___ INFORMATION GIVEN

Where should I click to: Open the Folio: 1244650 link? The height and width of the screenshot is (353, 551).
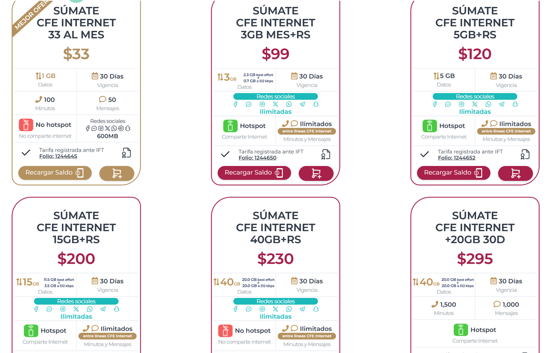coord(258,158)
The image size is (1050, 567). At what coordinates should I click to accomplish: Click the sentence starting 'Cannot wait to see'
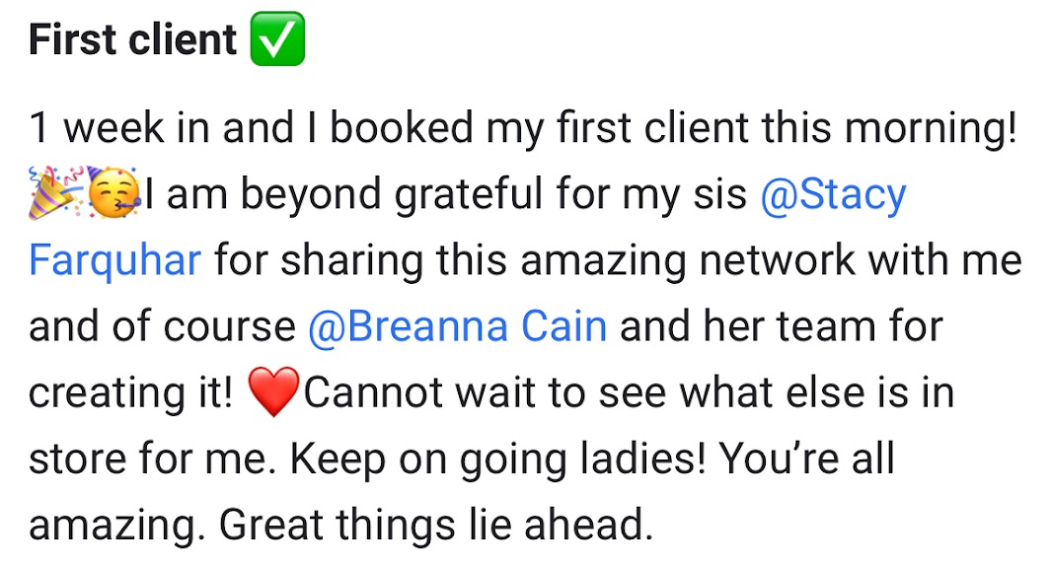coord(629,392)
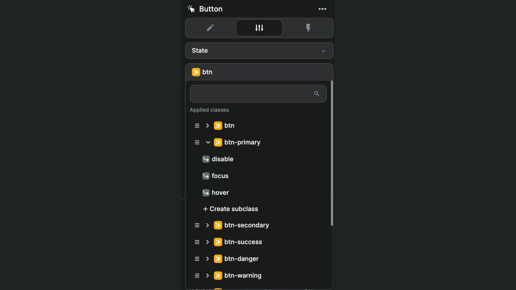Click the class list vertical scrollbar
The width and height of the screenshot is (516, 290).
tap(332, 153)
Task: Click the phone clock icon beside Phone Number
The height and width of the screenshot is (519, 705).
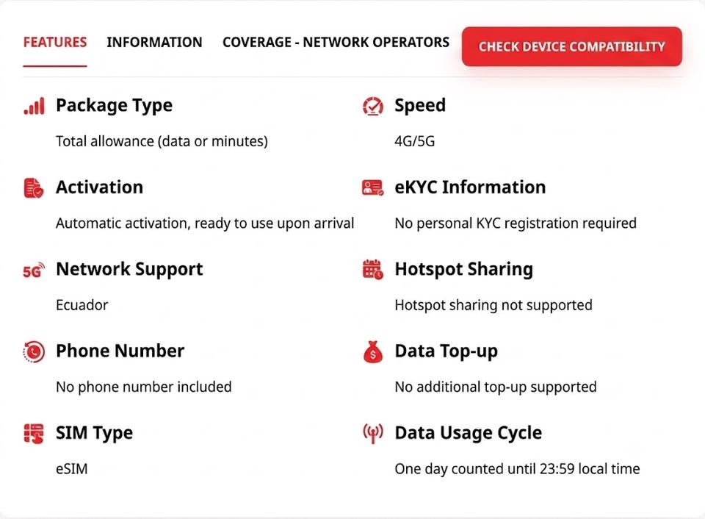Action: coord(34,351)

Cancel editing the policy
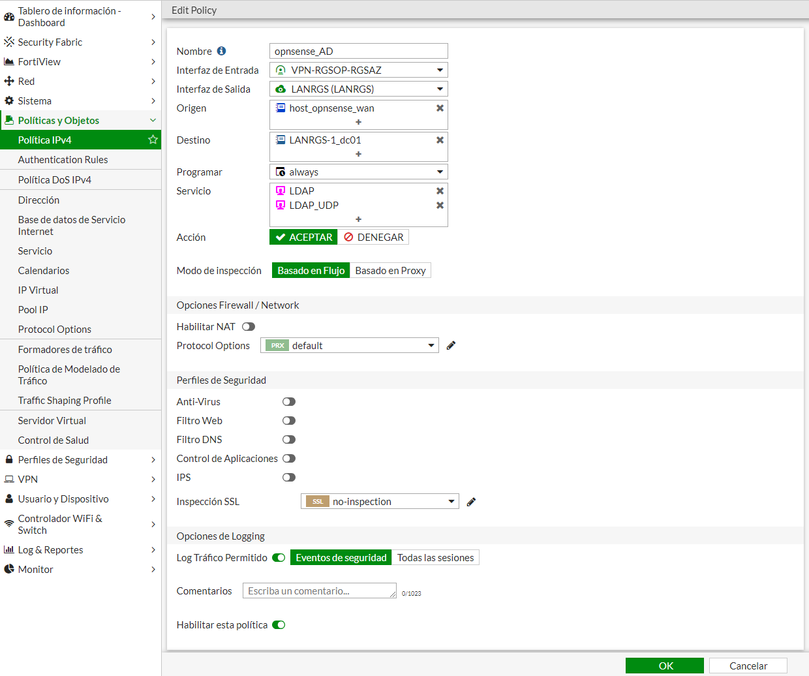pyautogui.click(x=748, y=666)
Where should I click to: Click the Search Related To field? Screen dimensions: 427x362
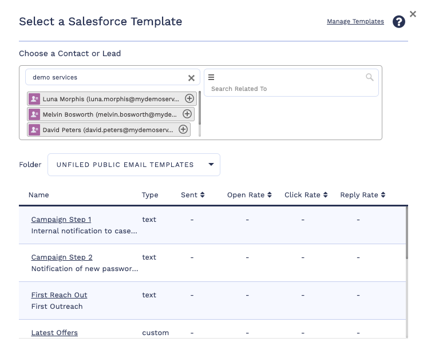pyautogui.click(x=286, y=89)
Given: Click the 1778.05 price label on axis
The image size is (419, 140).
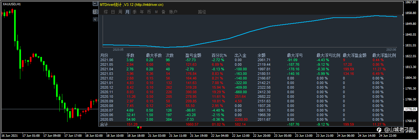Looking at the screenshot, I should pos(411,109).
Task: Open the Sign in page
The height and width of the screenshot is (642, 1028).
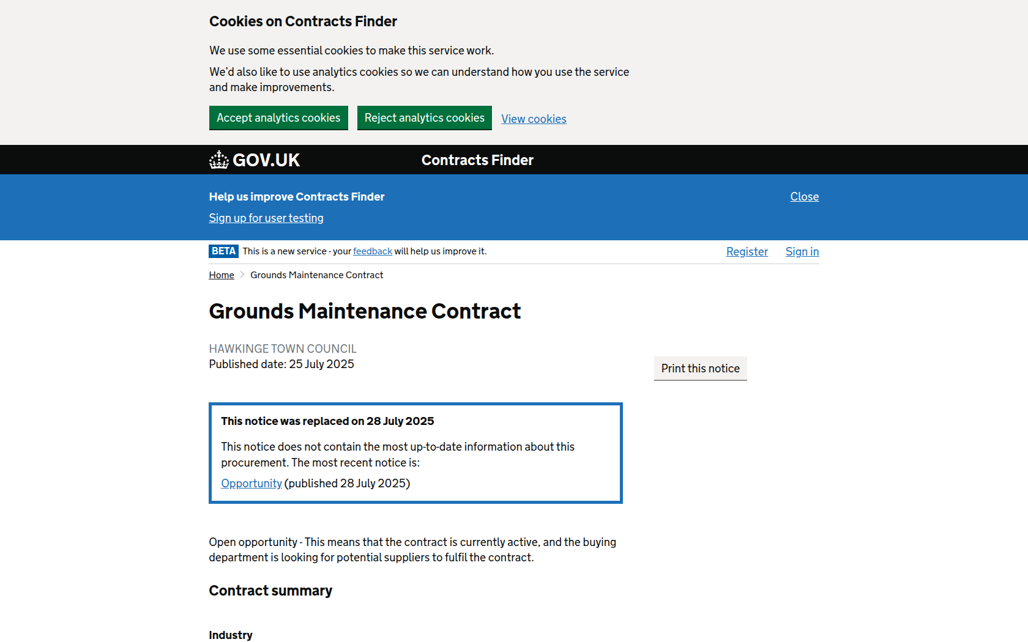Action: pos(802,252)
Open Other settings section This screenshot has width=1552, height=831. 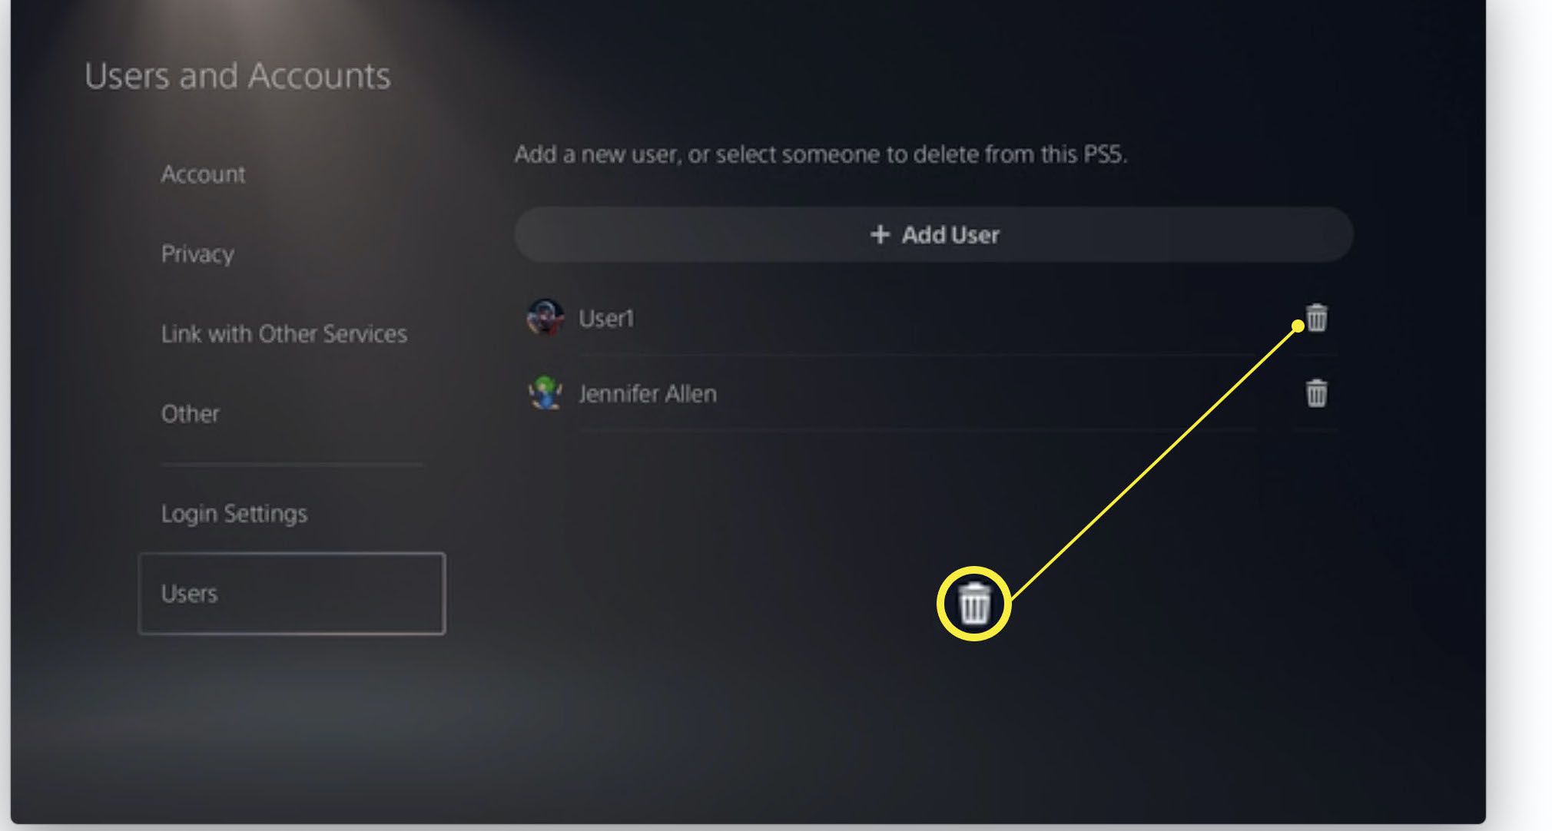(187, 412)
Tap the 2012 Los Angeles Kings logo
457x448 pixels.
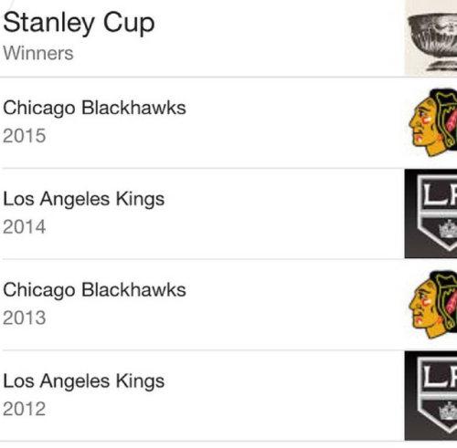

______

Within the data above, find the lines that contain the word "Task" and copy each of them.

Task: Click the phone clock icon beside Phone Number
Task: Open the Sign in page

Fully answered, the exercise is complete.